When we speak to others from our own obedience to law -- it is
really the law expressing itself through us, and in that is real power; but a laying
down of the law which arises from our own conceit or selfish responsibility has no
real power whatever, although it has often a temporary appearance of power.
One necessity toward the growth to come from individual work is
that we must find where we are truly dependent upon others for ability to do our
work alone really well, and where we are dependent upon others for the best process
of getting our independence. A realization of that fact, as well as of the fact of
our bondage, is imperative if we are to find real peace.
As, for instance, suppose one member of a family rails at another
member, which we all know is often the case; if the member railed at will not only
refuse to resist or resent, but will listen attentively to everything that is said,
no matter how much unjust abuse comes with it, there is very seldom a time when amidst
all that is unjust he will not hear some criticism of himself that is just; let him
be ready to acknowledge the truth of what is said, to himself or aloud, whichever
may seem best at the time, and to act upon it. Often we are criticized very truly
in a very disagreeable manner; in such a case, if we will discount the manner and
make the right use of the matter, the effect is not only happy for ourselves, but
our attitude takes the wind quite out of the sails of the ugliness of the other man.

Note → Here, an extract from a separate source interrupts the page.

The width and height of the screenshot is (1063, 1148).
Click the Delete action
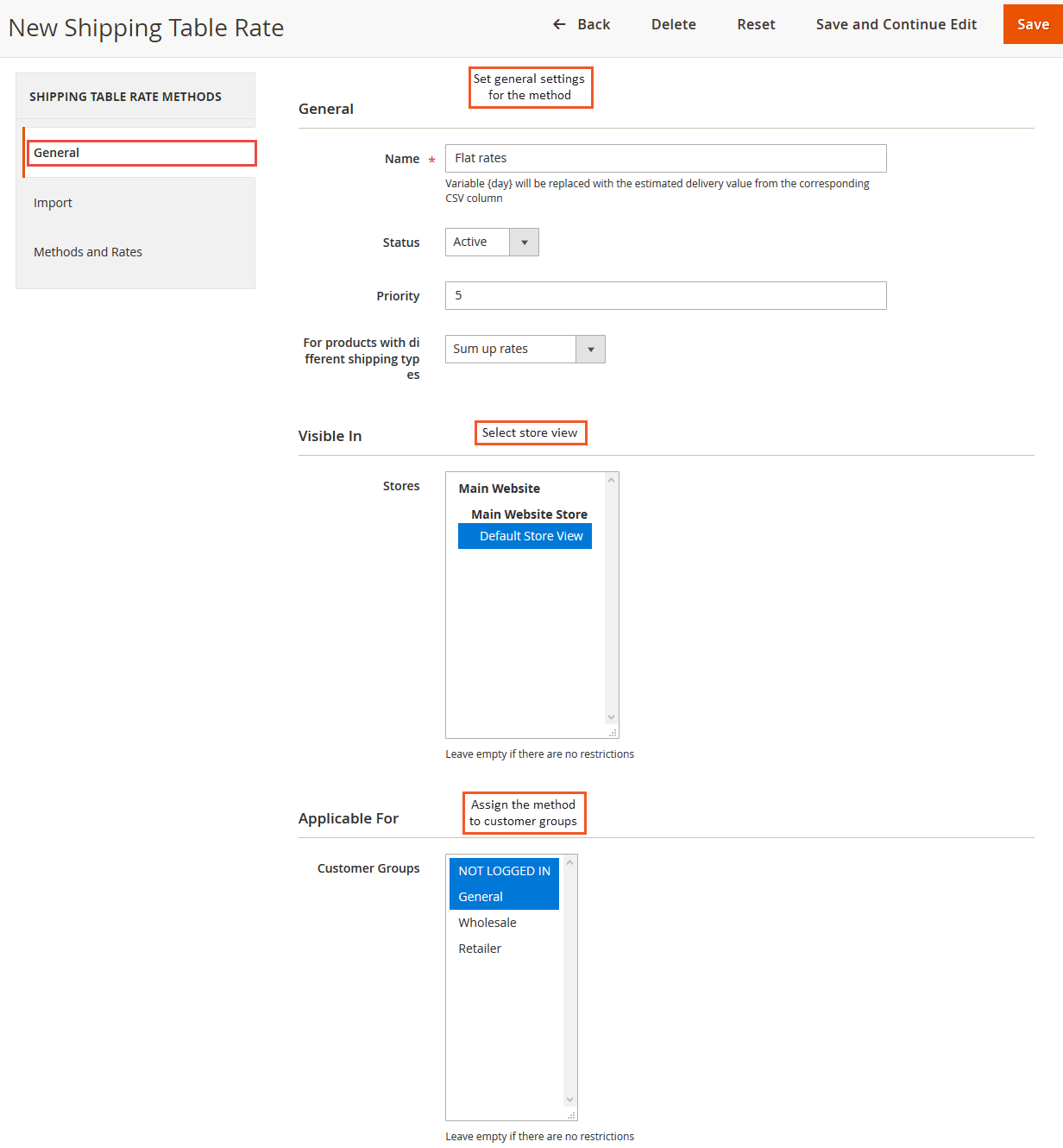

You see it is like this. No one yet ever got angry and spoke from
his anger that he did not, consciously or unconsciously, expect. reactionary anger
from the other man, just as surely as, if you throw a ball against a stone wall,
you expect it to bounce back at you.
Now suppose you stand in front of something which appears to you
to be a solid stone wall, and when you throw the ball, it proves to be a fog which
your ball goes right through, does it not follow, very naturally, that you cease
throwing? That is the way it happens when a man throws invectives. at you; if You
refuse to react, the invectives cease, -- provided you refuse to react in a really
quiet spirit. But if you are quiet outside and are resenting inside, it is the effect
of the inside resentment that is felt and your quiet serves only as an aggravation
to your angry accuser.
To sum it up: The only way of earning family peace, real peace,
is for each member of the family to feel first -- and I might say only -- responsible
for his own clearness of spirit; secondly, for each member to give respectful attention
to the ideas and opinions of the other members, however wrong they may seem to be.

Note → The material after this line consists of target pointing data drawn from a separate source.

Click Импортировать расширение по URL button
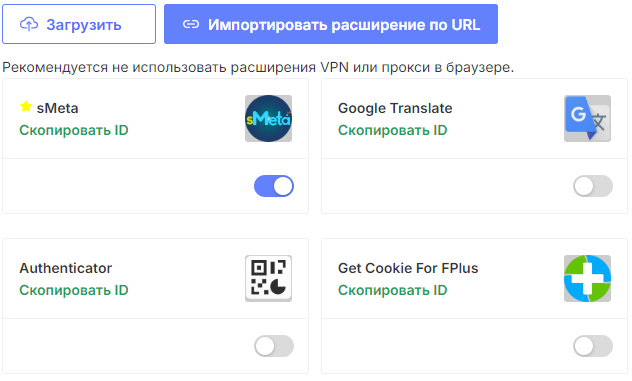632x381 pixels. click(x=331, y=24)
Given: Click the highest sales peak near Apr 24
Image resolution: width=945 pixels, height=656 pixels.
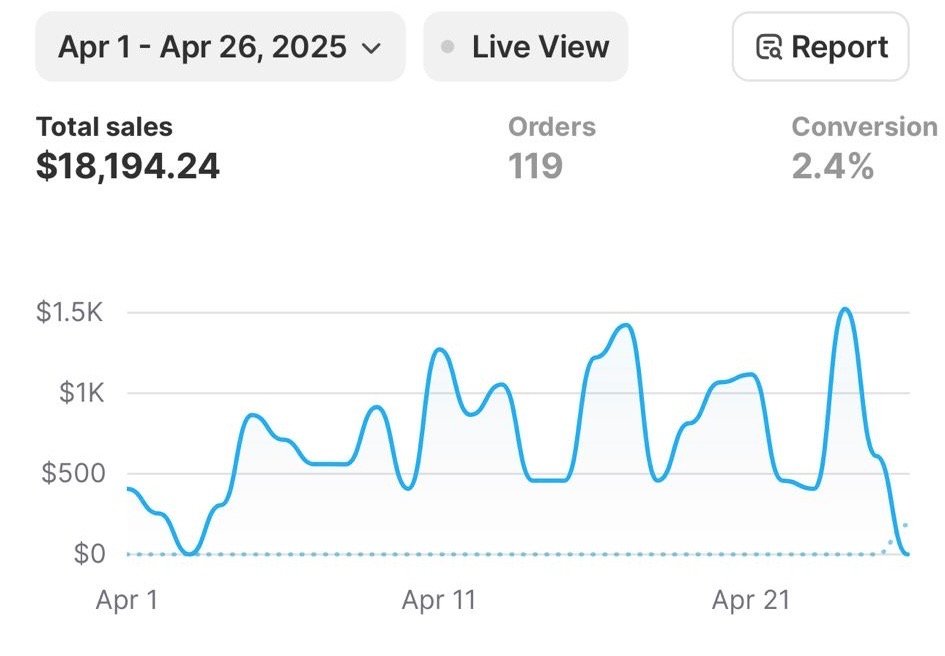Looking at the screenshot, I should click(x=845, y=310).
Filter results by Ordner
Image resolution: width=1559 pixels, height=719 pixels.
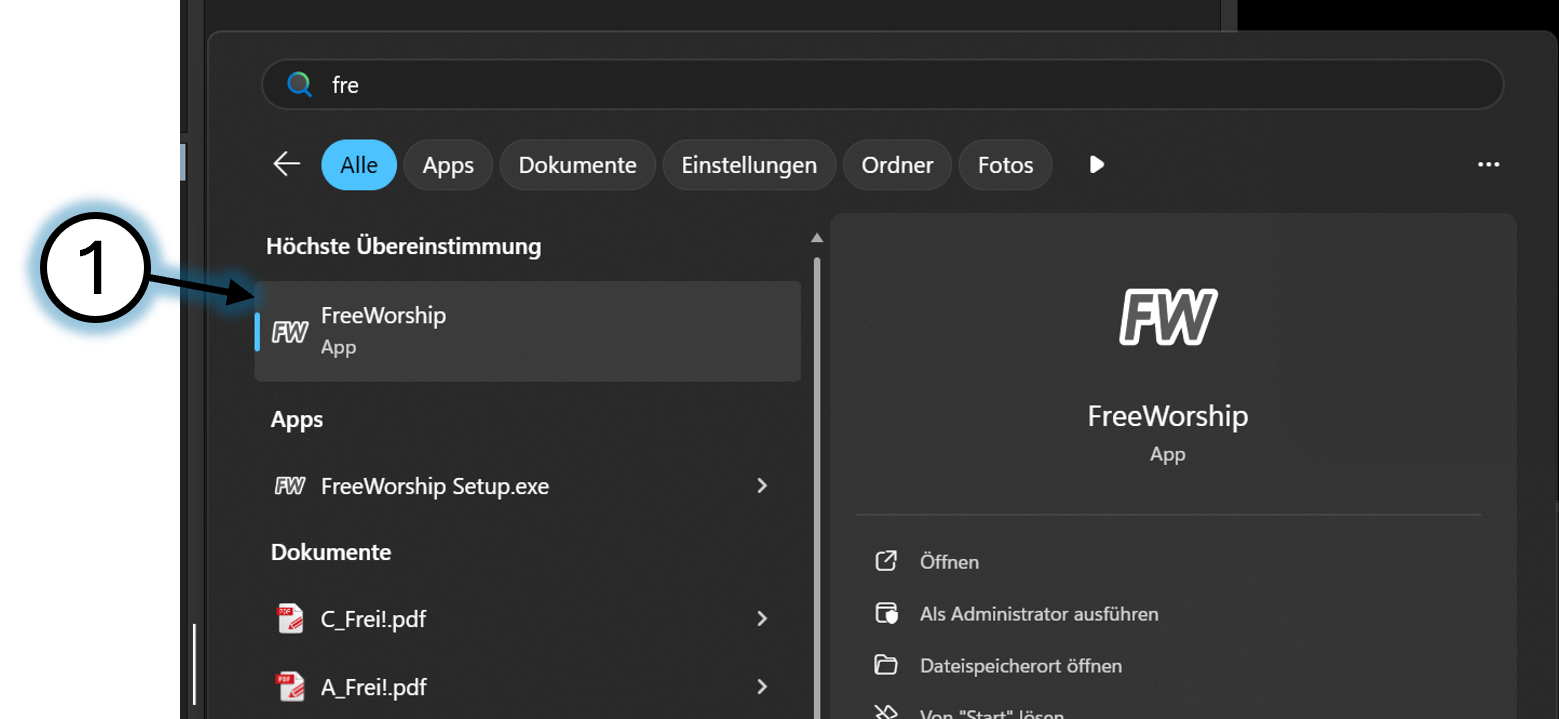click(x=897, y=165)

Thirdly, to work in this direction with persistent steadiness, and to be patient
in waiting for results.
As I have said before, even one member working in that way will
quiet and strengthen the family atmosphere. Certainly such work entirely avoids spurious
peace, and if there is at times war or the appearance of war, it acts as a cleansing
storm and clears would-be obstructions out of the way.
There are so many families and separate members of families kept
chronically tired because of always carrying with them mutually or distinctly the
weight of these obstructions to peace. How can one be expected to be at rest physically
with the strain of physical contraction always with him? And how is one going to
drop this physical contraction when its cause, which is mental resistance or resentment,
is daily and hourly keeping the body tense?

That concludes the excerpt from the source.